The new bulk moving functionality is ready, the overhead of moving PD/PT bos to
LRU is fixed. So move them on LRU again.

Signed-off-by: Huang Rui <ray.huang@amd.com>
Tested-by: Mike Lothian <mike@fireburn.co.uk>
Tested-by: Dieter Nützel <Dieter@nuetzel-hh.de>
Acked-by: Chunming Zhou <david1.zhou@amd.com>
Reviewed-by: Junwei Zhang <Jerry.Zhang@amd.com>
---
 drivers/gpu/drm/amd/amdgpu/amdgpu_vm.c | 2 +-
 1 file changed, 1 insertion(+), 1 deletion(-)

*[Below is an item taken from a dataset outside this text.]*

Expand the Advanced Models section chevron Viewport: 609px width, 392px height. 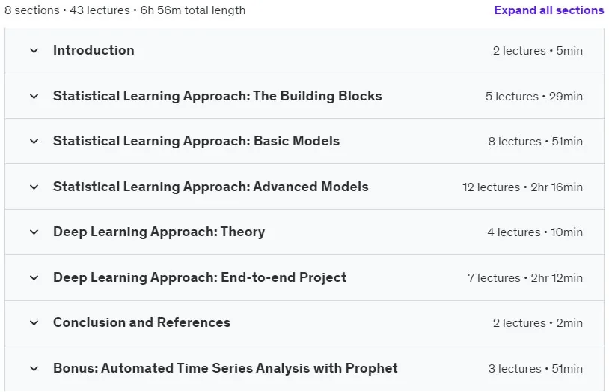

Patch hide | download patch | download mbox

diff --git a/drivers/gpu/drm/amd/amdgpu/amdgpu_vm.c b/drivers/gpu/drm/amd/amdgpu/amdgpu_vm.c
index db1f28a..d195a3d 100644
--- a/drivers/gpu/drm/amd/amdgpu/amdgpu_vm.c
+++ b/drivers/gpu/drm/amd/amdgpu/amdgpu_vm.c
@@ -1107,7 +1107,7 @@  int amdgpu_vm_update_directories(struct amdgpu_device *adev,
 					   struct amdgpu_vm_bo_base,
 					   vm_status);
 		bo_base->moved = false;
-		list_del_init(&bo_base->vm_status);
+		list_move(&bo_base->vm_status, &vm->idle);
 
 		bo = bo_base->bo->parent;
 		if (!bo)

Comments

Hi Ray,


On 2018-08-22 9:52 a.m., Huang Rui wrote:
> The new bulk moving functionality is ready, the overhead of moving PD/PT bos to
> LRU is fixed. So move them on LRU again.
> 
> Signed-off-by: Huang Rui <ray.huang@amd.com>
> Tested-by: Mike Lothian <mike@fireburn.co.uk>
> Tested-by: Dieter Nützel <Dieter@nuetzel-hh.de>
> Acked-by: Chunming Zhou <david1.zhou@amd.com>
> Reviewed-by: Junwei Zhang <Jerry.Zhang@amd.com>
> ---
>  drivers/gpu/drm/amd/amdgpu/amdgpu_vm.c | 2 +-
>  1 file changed, 1 insertion(+), 1 deletion(-)
> 
> diff --git a/drivers/gpu/drm/amd/amdgpu/amdgpu_vm.c b/drivers/gpu/drm/amd/amdgpu/amdgpu_vm.c
> index db1f28a..d195a3d 100644
> --- a/drivers/gpu/drm/amd/amdgpu/amdgpu_vm.c
> +++ b/drivers/gpu/drm/amd/amdgpu/amdgpu_vm.c
> @@ -1107,7 +1107,7 @@ int amdgpu_vm_update_directories(struct amdgpu_device *adev,
>  					   struct amdgpu_vm_bo_base,
>  					   vm_status);
>  		bo_base->moved = false;
> -		list_del_init(&bo_base->vm_status);
> +		list_move(&bo_base->vm_status, &vm->idle);
>  
>  		bo = bo_base->bo->parent;
>  		if (!bo)
> 

Since this change, I'm getting various badness when running piglit using
radeonsi on Bonaire, see the attached dmesg excerpt.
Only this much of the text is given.